**WHAT IS BEING ASKED**
The entries must be retyped exactly, down to the last line.

[Stored dataset items]
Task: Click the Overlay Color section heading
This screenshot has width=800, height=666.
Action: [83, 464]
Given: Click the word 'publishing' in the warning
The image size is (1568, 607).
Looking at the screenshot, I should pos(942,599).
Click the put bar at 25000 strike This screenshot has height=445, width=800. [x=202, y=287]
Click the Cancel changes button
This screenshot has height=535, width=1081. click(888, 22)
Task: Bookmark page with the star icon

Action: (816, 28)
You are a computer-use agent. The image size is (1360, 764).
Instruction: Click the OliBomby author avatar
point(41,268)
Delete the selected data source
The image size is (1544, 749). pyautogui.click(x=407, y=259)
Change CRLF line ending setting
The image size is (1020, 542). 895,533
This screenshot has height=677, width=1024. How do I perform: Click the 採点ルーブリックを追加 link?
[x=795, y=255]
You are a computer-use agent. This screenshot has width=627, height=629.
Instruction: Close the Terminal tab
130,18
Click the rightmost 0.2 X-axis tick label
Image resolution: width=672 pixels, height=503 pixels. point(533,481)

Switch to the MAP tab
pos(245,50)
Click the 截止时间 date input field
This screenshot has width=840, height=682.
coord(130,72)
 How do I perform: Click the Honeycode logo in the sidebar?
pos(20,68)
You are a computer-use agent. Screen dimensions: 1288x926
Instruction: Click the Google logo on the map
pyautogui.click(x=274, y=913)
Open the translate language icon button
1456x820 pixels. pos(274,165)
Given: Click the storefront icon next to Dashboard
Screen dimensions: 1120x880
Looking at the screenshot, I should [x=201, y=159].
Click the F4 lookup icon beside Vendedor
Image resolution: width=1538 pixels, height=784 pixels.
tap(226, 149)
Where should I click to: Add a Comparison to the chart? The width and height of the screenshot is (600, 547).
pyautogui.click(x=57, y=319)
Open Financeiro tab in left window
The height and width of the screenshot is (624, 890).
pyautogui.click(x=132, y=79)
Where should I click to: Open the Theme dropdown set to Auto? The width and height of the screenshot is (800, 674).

**RESPONSE**
Task: Click the Overlay Color section heading
This screenshot has width=800, height=666.
Action: [83, 464]
Given: Click the word 'publishing' in the warning
The image size is (1568, 607).
Looking at the screenshot, I should pos(942,599).
Click the put bar at 25000 strike This screenshot has height=445, width=800. [x=202, y=287]
Click the Cancel changes button
This screenshot has height=535, width=1081. click(888, 22)
Task: Bookmark page with the star icon

Action: (816, 28)
You are a computer-use agent. The image size is (1360, 764).
Instruction: Click the OliBomby author avatar
point(41,268)
Delete the selected data source
The image size is (1544, 749). pyautogui.click(x=407, y=259)
Change CRLF line ending setting
The image size is (1020, 542). 895,533
This screenshot has height=677, width=1024. How do I perform: Click the 採点ルーブリックを追加 link?
[x=795, y=255]
You are a computer-use agent. This screenshot has width=627, height=629.
Instruction: Close the Terminal tab
130,18
Click the rightmost 0.2 X-axis tick label
Image resolution: width=672 pixels, height=503 pixels. point(533,481)

Switch to the MAP tab
pos(245,50)
Click the 截止时间 date input field
This screenshot has width=840, height=682.
coord(130,72)
 How do I perform: Click the Honeycode logo in the sidebar?
pos(20,68)
You are a computer-use agent. Screen dimensions: 1288x926
Instruction: Click the Google logo on the map
pyautogui.click(x=274, y=913)
Open the translate language icon button
1456x820 pixels. pos(274,165)
Given: Click the storefront icon next to Dashboard
Screen dimensions: 1120x880
Looking at the screenshot, I should [x=201, y=159].
Click the F4 lookup icon beside Vendedor
Image resolution: width=1538 pixels, height=784 pixels.
tap(226, 149)
Where should I click to: Add a Comparison to the chart? The width and height of the screenshot is (600, 547).
pyautogui.click(x=57, y=319)
Open Financeiro tab in left window
The height and width of the screenshot is (624, 890).
pyautogui.click(x=132, y=79)
Where should I click to: Open the Theme dropdown set to Auto? The width and height of the screenshot is (800, 674).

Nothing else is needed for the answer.